Before anything else, people must understand that investing is not a get-rich-overnight scheme. Rather, it is a practice that will allow you to consistently develop the resources that you already have. The great thing is you don’t need to have a lot to get started. Compounding interest dictates that even a small amount can be transformed into a fortune over a period of time, provided that the right investment opportunities are picked.
So, how can we know what the best investments to make are this year? It’s an inexact science but looking at trends, some time-honored wisdom and some bankable plans and these are the tips worth following:
1) Stick with Stocks But Try Tweaking Your Portfolio
The previous year was one for the record books in the stock market. As measured by the S&P 500 index, the market spiked up by an astounding 29% for the year. It’s difficult to argue against that sort of success, especially with the current leg of the bull market coming up on its eleventh year. You’ll definitely want to keep a substantial portion of your portfolio in the market, especially in an index fund tied the S&P 500. No bull market goes on forever, but this one is showing no signs of running out of steam.
However, a one-year rise of that magnitude could be an indicator that it’s time to get a bit careful.

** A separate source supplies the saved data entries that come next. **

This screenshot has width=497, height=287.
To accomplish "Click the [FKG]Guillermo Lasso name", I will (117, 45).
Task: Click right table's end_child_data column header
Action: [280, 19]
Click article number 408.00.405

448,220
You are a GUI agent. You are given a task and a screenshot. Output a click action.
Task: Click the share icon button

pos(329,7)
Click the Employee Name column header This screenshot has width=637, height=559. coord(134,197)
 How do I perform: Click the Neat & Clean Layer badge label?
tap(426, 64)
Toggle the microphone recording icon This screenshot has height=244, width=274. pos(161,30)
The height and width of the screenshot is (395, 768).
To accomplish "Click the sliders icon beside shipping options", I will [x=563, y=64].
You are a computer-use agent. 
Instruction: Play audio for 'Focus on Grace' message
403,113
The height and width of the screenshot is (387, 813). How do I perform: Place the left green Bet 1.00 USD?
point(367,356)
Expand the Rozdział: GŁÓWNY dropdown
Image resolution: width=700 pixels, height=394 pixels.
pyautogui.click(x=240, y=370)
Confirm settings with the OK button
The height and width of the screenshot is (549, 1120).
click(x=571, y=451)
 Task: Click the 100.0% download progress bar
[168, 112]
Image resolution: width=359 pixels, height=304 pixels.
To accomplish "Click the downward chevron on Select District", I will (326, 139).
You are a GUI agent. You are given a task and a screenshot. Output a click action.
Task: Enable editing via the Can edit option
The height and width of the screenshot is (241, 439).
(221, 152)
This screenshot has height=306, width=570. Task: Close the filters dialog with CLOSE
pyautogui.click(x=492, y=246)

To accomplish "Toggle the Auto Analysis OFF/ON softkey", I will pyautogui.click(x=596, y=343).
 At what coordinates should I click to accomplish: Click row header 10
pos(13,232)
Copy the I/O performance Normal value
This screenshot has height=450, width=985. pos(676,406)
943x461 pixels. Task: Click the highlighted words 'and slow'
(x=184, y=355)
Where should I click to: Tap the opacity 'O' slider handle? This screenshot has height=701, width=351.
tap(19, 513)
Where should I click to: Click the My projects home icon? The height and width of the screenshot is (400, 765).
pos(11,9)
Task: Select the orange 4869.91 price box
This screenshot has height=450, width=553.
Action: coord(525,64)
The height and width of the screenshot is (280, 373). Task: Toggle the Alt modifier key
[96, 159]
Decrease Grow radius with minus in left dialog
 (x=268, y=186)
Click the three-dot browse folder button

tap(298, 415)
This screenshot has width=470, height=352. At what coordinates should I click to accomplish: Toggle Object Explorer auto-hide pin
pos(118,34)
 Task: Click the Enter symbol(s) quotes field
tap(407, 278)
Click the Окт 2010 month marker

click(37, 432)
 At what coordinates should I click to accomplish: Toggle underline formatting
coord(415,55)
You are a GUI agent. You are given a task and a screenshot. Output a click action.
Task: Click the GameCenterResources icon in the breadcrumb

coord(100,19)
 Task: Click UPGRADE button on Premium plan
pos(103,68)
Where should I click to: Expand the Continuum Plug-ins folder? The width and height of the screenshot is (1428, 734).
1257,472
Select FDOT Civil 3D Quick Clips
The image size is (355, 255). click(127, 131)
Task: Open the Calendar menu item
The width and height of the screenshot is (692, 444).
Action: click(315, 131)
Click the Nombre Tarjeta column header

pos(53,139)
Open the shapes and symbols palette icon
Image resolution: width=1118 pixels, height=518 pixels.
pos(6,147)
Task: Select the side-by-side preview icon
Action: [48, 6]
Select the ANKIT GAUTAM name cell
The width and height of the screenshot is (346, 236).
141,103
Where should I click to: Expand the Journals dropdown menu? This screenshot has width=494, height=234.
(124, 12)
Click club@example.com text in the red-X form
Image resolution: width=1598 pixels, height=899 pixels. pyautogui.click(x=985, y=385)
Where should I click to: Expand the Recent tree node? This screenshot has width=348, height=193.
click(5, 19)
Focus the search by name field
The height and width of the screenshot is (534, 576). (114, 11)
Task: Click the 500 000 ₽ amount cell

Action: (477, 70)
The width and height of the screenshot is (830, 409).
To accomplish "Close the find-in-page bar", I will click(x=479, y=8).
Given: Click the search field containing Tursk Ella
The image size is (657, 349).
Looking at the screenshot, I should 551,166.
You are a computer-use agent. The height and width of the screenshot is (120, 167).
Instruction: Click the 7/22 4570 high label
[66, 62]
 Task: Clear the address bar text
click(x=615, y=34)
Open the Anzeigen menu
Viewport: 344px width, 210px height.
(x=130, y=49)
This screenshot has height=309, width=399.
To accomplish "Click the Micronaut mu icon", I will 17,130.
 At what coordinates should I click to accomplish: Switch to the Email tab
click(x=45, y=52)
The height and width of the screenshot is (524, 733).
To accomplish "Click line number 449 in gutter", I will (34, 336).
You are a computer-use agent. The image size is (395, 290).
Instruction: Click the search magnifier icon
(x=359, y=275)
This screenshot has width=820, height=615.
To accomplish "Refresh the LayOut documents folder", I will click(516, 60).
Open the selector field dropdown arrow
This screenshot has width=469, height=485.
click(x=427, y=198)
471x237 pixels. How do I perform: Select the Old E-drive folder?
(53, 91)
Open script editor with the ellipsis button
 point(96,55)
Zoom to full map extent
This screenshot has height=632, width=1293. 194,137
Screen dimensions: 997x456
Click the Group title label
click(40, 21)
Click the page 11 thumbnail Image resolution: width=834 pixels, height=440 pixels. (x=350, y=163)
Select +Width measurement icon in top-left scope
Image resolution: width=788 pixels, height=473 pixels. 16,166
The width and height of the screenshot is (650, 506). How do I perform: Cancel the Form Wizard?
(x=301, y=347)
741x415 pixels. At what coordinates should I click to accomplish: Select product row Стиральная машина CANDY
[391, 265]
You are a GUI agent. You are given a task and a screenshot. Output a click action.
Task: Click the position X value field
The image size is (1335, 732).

That doesn’t mean lessening your stock holdings. But rather, you may want to be more cautious by concentrating on sectors outside the S&P 500 alone. Even if the market does slow down, particular sectors continue to hold strong potential for continued growth.
Healthcare appears to be a durable sector, even when the general market is on a downturn. Although the healthcare field in general trailed the S&P 500 in 2019, the SPDR S&P Biotech ETF turned in a one-year return of close to 30%. It may mark a chance to keep on producing double-digit returns even in a less cooperative market.
2) Real Estate Investment Trusts
Real estate has shown that it is one of the best investments of all time, with returns akin to the S&P 500 over the long term. But possessing properties can be as much of an occupation as it is an investment. In addition, purchasing individual properties takes a lot of capital, and can leave you open to tenants not paying rent, and months of missed income between rentals. However, if you really want to invest in real estate, but don’t want to risk your life’s savings, you can try investing through real estate investment trusts (REIT).
A REIT is similar to a mutual fund that has individual properties. They usually specialize in particular sectors, like office buildings, retail space, or warehouse and storage facilities. But perhaps the best pick for 2020 will be apartment REITs. With house prices rising beyond the range of affordability in many of the markets with the best jobs, renting is becoming the housing mode of choice.